Mr McArdle said that following significant rain in South East Queensland at the beginning of the year sediment from the Lockyer catchment caused major problems at Mr Crosby Water Treatment Plant.

“It is important to see first-hand the condition of Brisbane’s water supply catchment,” Mr McArdle said.

“The build up of sediment earlier this year temporarily closed the major water treatment plant for Brisbane City, the Mt Crosby treatment plant.

“Since then, Seqwater and Queensland Urban Utilities which distributes water from its reservoirs, have undertaken planning to improve operations as well as their response, if a similar event were to occur.

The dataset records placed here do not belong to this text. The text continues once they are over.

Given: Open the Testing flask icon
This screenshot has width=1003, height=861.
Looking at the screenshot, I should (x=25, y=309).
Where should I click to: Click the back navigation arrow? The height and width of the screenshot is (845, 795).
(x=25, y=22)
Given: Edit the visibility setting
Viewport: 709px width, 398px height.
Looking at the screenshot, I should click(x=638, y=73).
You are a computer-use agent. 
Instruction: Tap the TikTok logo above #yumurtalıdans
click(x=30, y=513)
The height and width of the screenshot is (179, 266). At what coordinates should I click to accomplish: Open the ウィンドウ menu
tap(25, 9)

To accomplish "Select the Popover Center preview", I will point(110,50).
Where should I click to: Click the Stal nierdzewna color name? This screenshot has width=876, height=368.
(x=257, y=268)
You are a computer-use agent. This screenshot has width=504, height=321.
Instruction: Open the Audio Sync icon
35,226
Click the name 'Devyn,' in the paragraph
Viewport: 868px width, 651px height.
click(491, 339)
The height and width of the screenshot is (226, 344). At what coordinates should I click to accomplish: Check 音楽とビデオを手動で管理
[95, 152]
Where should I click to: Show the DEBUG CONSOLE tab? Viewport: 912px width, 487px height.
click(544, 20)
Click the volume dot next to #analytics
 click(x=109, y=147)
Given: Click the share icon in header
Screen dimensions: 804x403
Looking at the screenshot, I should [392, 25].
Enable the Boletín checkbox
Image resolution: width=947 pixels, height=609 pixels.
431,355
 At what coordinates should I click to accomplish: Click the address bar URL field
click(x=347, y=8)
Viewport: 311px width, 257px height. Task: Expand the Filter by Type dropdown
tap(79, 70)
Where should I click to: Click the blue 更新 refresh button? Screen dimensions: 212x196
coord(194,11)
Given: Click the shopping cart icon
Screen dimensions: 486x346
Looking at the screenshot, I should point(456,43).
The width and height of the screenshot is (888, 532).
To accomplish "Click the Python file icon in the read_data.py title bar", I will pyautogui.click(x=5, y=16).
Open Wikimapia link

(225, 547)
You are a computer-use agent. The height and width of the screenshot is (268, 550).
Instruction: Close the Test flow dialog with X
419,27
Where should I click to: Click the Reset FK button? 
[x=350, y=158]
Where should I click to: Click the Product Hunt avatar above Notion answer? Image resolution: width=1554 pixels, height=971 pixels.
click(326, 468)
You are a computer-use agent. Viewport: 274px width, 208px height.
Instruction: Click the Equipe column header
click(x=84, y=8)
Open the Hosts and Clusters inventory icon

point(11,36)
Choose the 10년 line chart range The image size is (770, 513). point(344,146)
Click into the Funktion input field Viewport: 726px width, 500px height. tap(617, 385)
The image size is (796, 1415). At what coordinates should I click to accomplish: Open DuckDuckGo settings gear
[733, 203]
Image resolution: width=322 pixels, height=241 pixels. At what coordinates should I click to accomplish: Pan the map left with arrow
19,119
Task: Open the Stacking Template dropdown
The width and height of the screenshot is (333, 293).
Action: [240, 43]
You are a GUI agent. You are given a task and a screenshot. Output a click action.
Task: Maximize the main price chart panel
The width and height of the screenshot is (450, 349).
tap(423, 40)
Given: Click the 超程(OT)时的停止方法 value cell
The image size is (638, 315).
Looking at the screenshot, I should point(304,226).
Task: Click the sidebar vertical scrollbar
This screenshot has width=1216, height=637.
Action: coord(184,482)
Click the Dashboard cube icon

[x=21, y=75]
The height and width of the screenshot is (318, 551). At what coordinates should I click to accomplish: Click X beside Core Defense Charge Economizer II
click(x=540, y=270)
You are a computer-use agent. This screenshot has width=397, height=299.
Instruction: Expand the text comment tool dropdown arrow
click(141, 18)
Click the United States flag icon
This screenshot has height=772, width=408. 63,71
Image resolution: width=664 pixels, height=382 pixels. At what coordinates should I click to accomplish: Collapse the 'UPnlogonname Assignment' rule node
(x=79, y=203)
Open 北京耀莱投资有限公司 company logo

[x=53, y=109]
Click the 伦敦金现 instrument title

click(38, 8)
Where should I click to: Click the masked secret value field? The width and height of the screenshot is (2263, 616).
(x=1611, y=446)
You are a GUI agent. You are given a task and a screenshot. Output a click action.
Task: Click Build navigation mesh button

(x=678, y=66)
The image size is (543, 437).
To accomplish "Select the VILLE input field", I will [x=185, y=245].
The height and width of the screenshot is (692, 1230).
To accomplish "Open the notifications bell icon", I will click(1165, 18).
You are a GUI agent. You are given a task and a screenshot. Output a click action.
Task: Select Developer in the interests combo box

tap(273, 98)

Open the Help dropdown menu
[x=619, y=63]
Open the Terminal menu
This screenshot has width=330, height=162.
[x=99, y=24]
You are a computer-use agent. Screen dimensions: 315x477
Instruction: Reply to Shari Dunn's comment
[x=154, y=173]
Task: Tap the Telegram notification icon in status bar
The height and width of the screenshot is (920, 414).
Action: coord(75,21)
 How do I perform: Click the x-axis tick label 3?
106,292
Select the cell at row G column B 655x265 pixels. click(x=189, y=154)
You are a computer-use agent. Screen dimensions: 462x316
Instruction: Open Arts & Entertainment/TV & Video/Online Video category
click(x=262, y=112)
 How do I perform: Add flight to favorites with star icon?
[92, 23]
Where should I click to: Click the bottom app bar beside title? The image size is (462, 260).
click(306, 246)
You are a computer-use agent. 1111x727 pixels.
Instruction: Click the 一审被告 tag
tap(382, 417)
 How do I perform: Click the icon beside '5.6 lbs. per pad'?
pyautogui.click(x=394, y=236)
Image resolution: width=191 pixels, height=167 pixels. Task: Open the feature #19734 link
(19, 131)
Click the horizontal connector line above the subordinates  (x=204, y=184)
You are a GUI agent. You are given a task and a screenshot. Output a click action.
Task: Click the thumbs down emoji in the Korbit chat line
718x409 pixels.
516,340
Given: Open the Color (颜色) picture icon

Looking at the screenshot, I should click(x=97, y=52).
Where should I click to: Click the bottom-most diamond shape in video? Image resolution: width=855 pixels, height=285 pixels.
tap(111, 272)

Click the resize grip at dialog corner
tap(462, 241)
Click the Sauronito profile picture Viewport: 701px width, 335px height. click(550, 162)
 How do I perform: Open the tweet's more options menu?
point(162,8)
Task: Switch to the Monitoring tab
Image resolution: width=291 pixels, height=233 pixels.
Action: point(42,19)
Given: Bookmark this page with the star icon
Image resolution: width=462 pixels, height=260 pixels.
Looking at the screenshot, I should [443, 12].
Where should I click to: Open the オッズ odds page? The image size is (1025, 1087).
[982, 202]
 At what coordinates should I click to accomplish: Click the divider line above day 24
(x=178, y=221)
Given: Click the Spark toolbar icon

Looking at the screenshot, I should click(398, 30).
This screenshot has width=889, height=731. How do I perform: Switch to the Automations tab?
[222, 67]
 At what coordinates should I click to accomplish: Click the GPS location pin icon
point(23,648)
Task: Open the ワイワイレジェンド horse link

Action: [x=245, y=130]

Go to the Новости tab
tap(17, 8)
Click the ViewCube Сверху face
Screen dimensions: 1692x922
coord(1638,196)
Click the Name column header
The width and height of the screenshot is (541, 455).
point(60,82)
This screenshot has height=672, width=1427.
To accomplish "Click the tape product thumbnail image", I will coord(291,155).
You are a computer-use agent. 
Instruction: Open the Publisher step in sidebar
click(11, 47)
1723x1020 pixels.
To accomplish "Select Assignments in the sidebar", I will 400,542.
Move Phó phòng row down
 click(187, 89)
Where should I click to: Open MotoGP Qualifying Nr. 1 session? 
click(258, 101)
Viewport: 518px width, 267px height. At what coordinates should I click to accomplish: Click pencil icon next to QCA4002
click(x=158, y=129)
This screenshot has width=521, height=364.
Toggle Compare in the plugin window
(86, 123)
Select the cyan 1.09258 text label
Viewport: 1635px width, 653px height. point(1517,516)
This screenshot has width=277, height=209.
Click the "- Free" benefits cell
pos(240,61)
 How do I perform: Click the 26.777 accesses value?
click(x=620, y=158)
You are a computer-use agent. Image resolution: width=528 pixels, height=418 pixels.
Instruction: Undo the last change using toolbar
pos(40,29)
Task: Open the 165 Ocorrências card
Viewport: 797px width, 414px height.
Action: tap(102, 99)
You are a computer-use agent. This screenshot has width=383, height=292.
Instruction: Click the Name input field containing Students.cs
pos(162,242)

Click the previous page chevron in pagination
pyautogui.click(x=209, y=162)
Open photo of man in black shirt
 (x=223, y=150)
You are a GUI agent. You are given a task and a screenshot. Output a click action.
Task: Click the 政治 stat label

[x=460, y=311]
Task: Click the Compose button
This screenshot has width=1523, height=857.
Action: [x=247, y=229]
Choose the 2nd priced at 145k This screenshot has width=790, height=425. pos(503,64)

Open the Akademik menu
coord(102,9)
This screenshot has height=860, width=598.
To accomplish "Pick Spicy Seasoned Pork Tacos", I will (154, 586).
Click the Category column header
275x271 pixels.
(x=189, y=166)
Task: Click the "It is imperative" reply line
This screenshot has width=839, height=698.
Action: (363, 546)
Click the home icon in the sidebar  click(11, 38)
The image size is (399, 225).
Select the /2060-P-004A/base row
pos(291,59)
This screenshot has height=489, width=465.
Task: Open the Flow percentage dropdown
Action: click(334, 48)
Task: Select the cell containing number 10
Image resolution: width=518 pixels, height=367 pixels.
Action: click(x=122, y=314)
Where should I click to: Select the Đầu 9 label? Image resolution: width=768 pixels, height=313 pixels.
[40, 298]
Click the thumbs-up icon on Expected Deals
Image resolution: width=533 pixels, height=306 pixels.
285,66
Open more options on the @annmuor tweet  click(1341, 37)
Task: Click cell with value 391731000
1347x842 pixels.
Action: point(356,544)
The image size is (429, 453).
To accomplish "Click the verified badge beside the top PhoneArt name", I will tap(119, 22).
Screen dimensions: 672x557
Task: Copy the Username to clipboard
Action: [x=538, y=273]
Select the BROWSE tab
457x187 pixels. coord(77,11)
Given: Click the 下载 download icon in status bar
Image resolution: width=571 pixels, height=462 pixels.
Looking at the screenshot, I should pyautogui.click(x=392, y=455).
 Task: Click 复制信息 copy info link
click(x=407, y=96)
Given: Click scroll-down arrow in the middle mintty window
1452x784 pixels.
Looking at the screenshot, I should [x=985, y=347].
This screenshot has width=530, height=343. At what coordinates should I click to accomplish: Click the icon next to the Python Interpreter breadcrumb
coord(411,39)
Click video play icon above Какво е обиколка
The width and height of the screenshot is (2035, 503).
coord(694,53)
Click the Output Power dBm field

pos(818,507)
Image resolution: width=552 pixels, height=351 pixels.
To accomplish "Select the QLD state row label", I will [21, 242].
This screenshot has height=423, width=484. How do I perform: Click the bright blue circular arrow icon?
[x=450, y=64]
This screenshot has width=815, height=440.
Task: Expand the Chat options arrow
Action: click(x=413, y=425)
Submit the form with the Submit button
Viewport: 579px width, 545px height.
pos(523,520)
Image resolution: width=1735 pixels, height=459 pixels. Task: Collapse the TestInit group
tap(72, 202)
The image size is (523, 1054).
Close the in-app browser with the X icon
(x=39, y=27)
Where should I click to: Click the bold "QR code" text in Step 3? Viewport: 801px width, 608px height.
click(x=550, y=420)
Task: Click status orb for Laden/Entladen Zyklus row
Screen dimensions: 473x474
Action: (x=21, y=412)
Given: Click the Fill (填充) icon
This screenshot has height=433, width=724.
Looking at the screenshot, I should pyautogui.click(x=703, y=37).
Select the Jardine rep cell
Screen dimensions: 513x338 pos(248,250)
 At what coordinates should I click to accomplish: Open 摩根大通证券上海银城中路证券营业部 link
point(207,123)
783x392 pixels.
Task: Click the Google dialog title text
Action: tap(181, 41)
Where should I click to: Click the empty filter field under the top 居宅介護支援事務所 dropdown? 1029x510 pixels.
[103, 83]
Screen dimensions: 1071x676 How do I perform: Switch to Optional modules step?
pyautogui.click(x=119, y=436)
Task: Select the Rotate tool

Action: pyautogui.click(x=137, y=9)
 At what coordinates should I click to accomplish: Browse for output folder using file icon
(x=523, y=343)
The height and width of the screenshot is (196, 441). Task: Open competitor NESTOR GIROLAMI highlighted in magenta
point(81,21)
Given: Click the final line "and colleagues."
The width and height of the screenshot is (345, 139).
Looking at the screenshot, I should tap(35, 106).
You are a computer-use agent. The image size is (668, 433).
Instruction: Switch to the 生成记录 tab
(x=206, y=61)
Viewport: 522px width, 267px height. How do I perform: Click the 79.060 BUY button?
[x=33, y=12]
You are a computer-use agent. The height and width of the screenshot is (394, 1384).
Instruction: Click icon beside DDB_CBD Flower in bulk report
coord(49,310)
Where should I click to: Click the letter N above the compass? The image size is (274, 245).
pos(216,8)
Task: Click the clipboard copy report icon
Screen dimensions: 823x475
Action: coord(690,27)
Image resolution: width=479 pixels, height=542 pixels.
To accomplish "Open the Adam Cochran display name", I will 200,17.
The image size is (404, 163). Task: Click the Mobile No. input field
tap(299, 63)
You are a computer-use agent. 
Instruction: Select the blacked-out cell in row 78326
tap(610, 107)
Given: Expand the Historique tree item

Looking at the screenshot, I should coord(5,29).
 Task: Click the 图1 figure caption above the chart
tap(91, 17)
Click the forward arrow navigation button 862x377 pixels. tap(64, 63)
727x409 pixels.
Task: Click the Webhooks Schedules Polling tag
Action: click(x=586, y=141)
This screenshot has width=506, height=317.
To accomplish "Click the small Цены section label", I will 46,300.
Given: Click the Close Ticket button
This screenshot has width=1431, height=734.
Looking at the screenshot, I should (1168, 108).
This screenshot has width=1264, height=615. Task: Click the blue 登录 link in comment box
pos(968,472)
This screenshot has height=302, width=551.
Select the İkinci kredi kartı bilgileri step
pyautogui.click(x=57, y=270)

“However, the condition of the catchments still remains a concern.”

Seqwater Acting CEO Peter Dennis said catchment condition was key to improving raw water quality in the region’s dams and rivers and ultimately protecting the drinking water supply.

“The state of our catchments has a major impact on the quality of water we are required to treat at Mt Crosby. Understanding the challenges we face is the first step in developing a whole of catchment solution,’’ Mr Dennis said.

“A rehabilitated catchment over the longer term will be the most cost effective option to protect drinking water.’’

Australian Rivers Institute Deputy Director Professor Jon Olley said the problems could be fixed.

“We have known how to fix this issue for more than a decade and this visit enabled the Minister to assess what is required,” he said.

“Multiple studies have shown that the primary issue is the poor condition of the channel – most of it has been cleared of trees over the last 100 years and this clearing has destabilised the channel network.

“Improving the condition of the channel network will not only ensure Brisbane’s water supply but also provide protection for Moreton Bay the ultimate recipient of the sediment.”